The Government is considering subsidising the regional press, a minister said in parliament today.

Ian Pearson MP, economic secretary to the treasury, responded to the suggestion of some form of state susbsidy for regional newspapers at a debate this afternoon at Westminster Hall in the House of Commons.

The debate was brought by Labour MP for Middlesbrough South and East Cleveland Ashok Kumar.

‘It’s a complex one given the requirement of freedom of editorial control,’said Pearson.

‘I’d like to reassure him this is something being considered within the Digital Britain plan Lord Carter is taking forward.”

Digital Britain, launched last year, is ‘an action plan to secure the UK’s place at the forefront of innovation, investment and quality in the digital and communications industries”, according to the department for culture, media, and sport.

An interim version of the report is due out next week, with a final version expected in the spring.

Pearson added that the Government’s recently-announced £20bn plan to increase credit available to small and medium-sized business could apply to media firms.

He also said competition law on media ownership, subject to an Ofcom report this year, should be reviewed – something the Society of Editors called for this week.

‘A clear case for a rescue package

Pearson was speaking at a debate in which a number of MPs praised their local newspapers and journalists.

Kumar said strong newspapers were essential given the fact that cuts were being made to ITV regional news and that local radio relies on ‘national agency feeds’for news.

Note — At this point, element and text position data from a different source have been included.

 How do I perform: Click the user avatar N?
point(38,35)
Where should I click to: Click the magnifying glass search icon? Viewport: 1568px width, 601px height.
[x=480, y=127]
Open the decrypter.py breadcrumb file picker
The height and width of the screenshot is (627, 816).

‘It’s clear there is a case for some sort of rescue package,’he said, and added the system of subsidies worked in Norway.

While accepting papers should help themselves by moving away “from a lazy reliance on printing press releases from local councils, the big football club, or local business”, Kumar said state support was key.

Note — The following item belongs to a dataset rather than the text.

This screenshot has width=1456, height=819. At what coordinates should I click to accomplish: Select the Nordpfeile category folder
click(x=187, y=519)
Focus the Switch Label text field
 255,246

He suggested Job Centres being obliged to advertise in newspapers, and the Department for Work and Pensions publicising new benefits more widely.

‘I believe the state can help – now the state is fashionable in helping people again,’he said.

Lorely Burt, MP for Solihull – who said her daughter was taking her NCTJ exams in journalism this week – suggested a partnership between the BBC and local newspapers.

‘Couldn’t the BBC use local journalists in a joint venture website?’she asked. ‘It would keep local journalism alive and kicking…and create a synergy.”

She added: ‘There is a great shortage of local reporters. Local reporters are being lost at an alarming rate.”

‘Salvation ultimately lies in the hands of the groups who run papers

Hugh Bayley, MP for the City of York, said: ‘There was a time when the York Press had their own lobby correspondent – you only have to see the lobby here to see how lean the regional press presence is here in Parliament.”

But he said subsidy may not be welcomed. ‘I have spoken to local journalists in York and to management at Newsquest, and there is no appetite for subsidy… but they would welcome more advertising,” he said.

Bayley added that local authorities, health trusts, and even MPs who publish annual reports should do so in newspapers.

‘York has had a local paper for 288 years…[and] state advertising has a long history in local newspapers. In 1789 they tendered for the building of solitary consignment stalls for York Castle, then prison.”

Ed Vaizey, MP for Wantage, said Ofcom’s review on media ownership rules should take place at once.

‘Local newspapers are still prevented from owning local radio stations… these rules are looking very rapidly out of date,’he said.

He said the Government should ‘work hard to make sure there’s as much legitimate government advertising going into local papers as possible”.

But he added: “Salvation for local newspapers ultimately lies in the hands of the groups who run local newspapers.”